[Dataset entries]
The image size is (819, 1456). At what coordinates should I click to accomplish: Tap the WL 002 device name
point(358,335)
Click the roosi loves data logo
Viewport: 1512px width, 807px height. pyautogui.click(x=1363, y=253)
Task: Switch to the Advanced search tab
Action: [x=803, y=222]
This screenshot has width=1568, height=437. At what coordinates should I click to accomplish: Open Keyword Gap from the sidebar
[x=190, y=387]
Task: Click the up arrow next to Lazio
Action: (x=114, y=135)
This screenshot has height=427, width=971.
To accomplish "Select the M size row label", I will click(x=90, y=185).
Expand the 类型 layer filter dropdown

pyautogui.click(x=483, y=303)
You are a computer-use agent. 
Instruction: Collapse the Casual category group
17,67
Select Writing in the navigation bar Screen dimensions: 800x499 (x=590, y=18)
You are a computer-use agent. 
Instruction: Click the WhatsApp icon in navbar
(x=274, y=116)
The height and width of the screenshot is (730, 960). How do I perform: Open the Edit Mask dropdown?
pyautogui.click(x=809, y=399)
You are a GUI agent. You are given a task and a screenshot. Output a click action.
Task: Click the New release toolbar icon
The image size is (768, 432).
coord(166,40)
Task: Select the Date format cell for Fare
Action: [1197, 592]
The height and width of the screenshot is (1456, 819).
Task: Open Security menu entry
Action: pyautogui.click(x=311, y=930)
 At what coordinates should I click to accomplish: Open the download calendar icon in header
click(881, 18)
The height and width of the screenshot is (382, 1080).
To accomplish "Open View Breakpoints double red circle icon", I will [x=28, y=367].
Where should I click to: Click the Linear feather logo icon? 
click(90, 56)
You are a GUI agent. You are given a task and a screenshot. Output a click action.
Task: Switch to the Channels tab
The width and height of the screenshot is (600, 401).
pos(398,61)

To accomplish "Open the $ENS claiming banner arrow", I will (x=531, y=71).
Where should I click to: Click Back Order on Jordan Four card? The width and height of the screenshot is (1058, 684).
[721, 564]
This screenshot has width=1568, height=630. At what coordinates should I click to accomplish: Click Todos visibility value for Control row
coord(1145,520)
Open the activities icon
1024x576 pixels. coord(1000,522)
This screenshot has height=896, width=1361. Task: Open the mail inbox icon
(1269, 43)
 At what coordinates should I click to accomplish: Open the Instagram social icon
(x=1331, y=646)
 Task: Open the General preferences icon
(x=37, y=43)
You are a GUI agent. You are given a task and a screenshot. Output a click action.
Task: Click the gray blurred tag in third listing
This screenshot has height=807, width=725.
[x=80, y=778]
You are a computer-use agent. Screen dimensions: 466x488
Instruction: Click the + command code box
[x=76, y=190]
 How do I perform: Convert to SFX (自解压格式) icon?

▸ **WHAT THIS TASK INVOLVES**: Every line from the one containing "Task: Open the General preferences icon" through the last line of the entries above must be output exactly. Leave the rest out.

▸ **ANSWER SECTION**:
 Task: Open the General preferences icon
(x=37, y=43)
You are a GUI agent. You are given a task and a screenshot. Output a click action.
Task: Click the gray blurred tag in third listing
This screenshot has height=807, width=725.
[x=80, y=778]
You are a computer-use agent. Screen dimensions: 466x488
Instruction: Click the + command code box
[x=76, y=190]
 How do I perform: Convert to SFX (自解压格式) icon?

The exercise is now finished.